Boozy coffee is nothing new. Ireland has been putting whiskey and Baileys Irish Cream in coffee since the 1940s, many Mexicans drink Licor 43 with espresso in a Carajillo, Guinness sells a Nitro Cold Brew Stout, and espresso martinis seem to be everywhere. For ages, it seems, people have hunted for the ideal balance between waking up and chilling out.

But sometimes, you want a little boozy flavor in your coffee without actually enjoying a pre-lunch tipple. May we present: barrel aged coffee.

Traditionally, barrel aging is a process reserved for liquor. Bourbon and whiskey are aged in wood casks after being distilled, and the wood lends an extra layer of flavor to the end product. Bourbon, specifically, is aged in new oak barrels that have been charred before use and must be discarded once a batch of bourbon is finished. But just because they can't be used to make more bourbon again doesn't mean these barrels need to be thrown away. In fact, it's common for distillers to age other products like wine, Scotch, rum, or tequila in old bourbon casks.

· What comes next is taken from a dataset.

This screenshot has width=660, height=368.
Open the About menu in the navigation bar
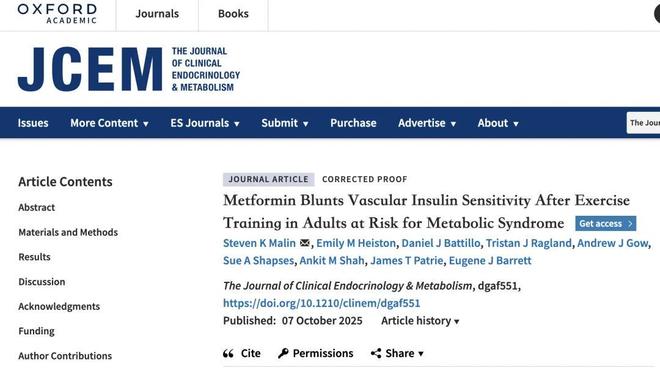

But where, you may be wondering, does coffee factor into this whole equation?

How is barrel aged coffee made?

According to Your Dream Coffee, barrel aged coffee is made by aging coffee beans in barrels that once contained liquor. The beans are stored while still fresh and green, only to be roasted later on, and they take on some of the flavors of the booze while aging. Typically, beans are stored for a few weeks. Though the beans may absorb small levels of alcohol, it is burned off once the beans are roasted, so you won't catch that kind of buzz from your morning cup of joe.

Barrel aged coffee differs from other flavored coffees in that the beans are infused prior to roasting, while common flavors of coffee like hazelnut or vanilla are added in the form of a syrup or chemical infusion after the beans are roasted. This results in a flavor that's purer and unadulterated by chemicals or artificial sweeteners.

It shouldn't come as a surprise that bourbon barrels are a popular choice for coffee infusion enthusiasts. The common bourbon tasting notes of caramel, cinnamon, vanilla, and other spices pair well with coffee's bitter and acidic flavor. Other popular liquor choices for barrel aging coffee are rye whiskey and rum.

There are currently a few companies on the market that sell barrel aged coffee beans, such as Cooper's Cask Coffee, Oak & Bond, and Whiskey Barrel Coffee. But who knows? A few years from now, it could be the next big Starbucks flavor.